For the word "width", copy every line of the material that includes it.

- RECORDS -
++++++++++++++++++++

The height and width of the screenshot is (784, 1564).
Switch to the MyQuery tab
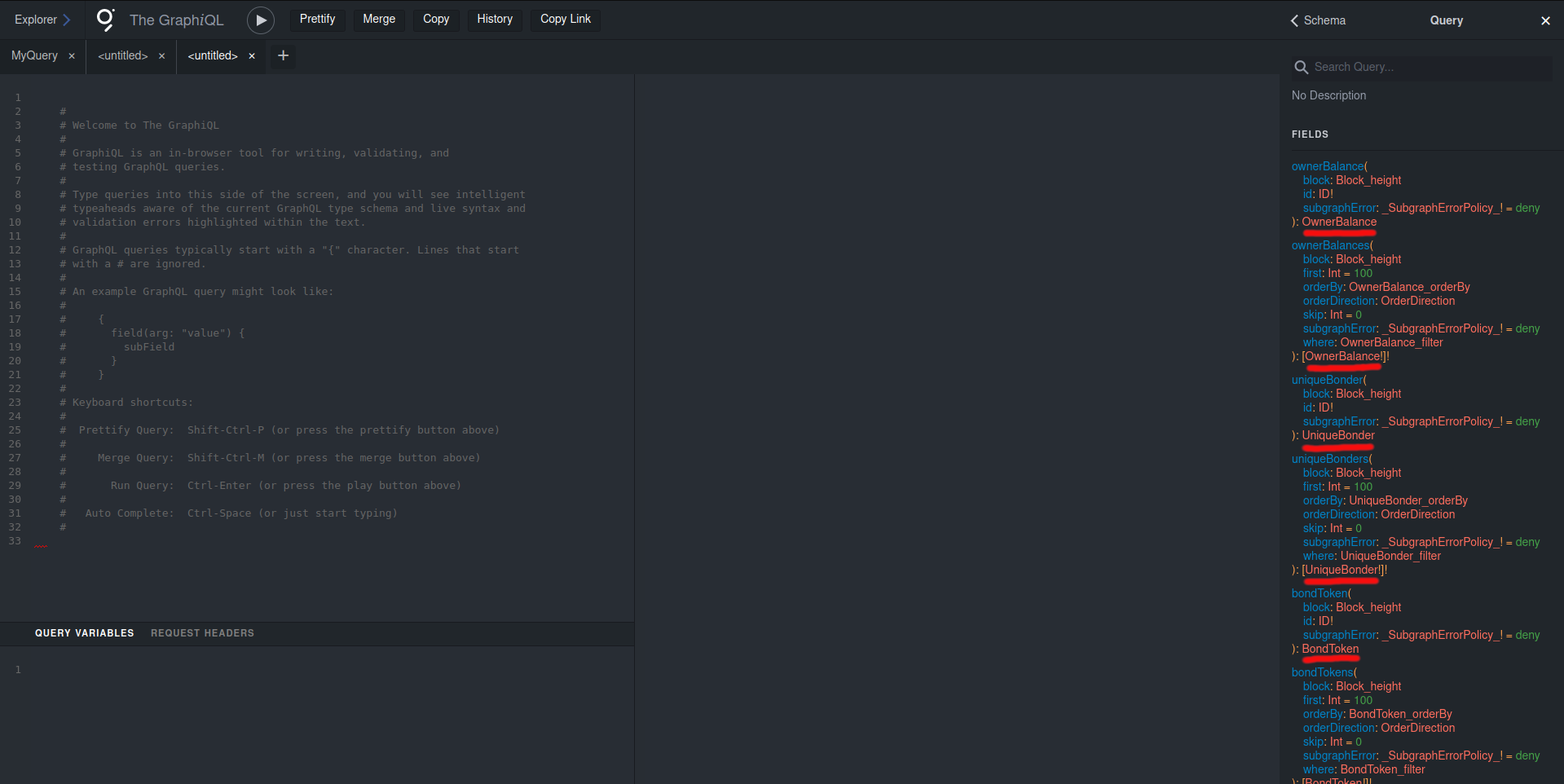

++++++++++++++++++++

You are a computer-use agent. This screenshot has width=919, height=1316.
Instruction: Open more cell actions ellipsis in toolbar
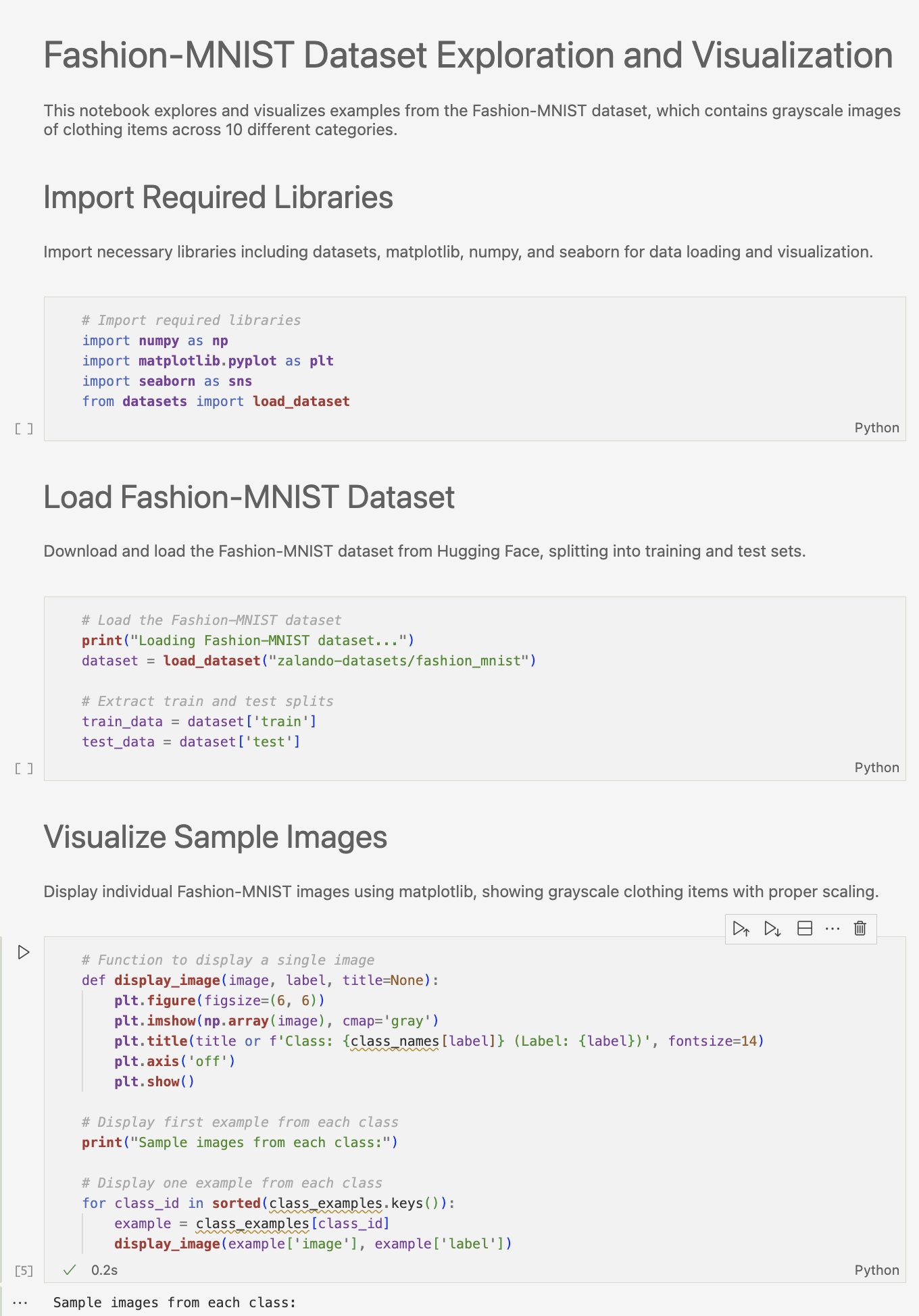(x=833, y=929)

++++++++++++++++++++

- ANSWER BOX -
The height and width of the screenshot is (784, 1564).
You are a computer-use agent. This screenshot has width=919, height=1316.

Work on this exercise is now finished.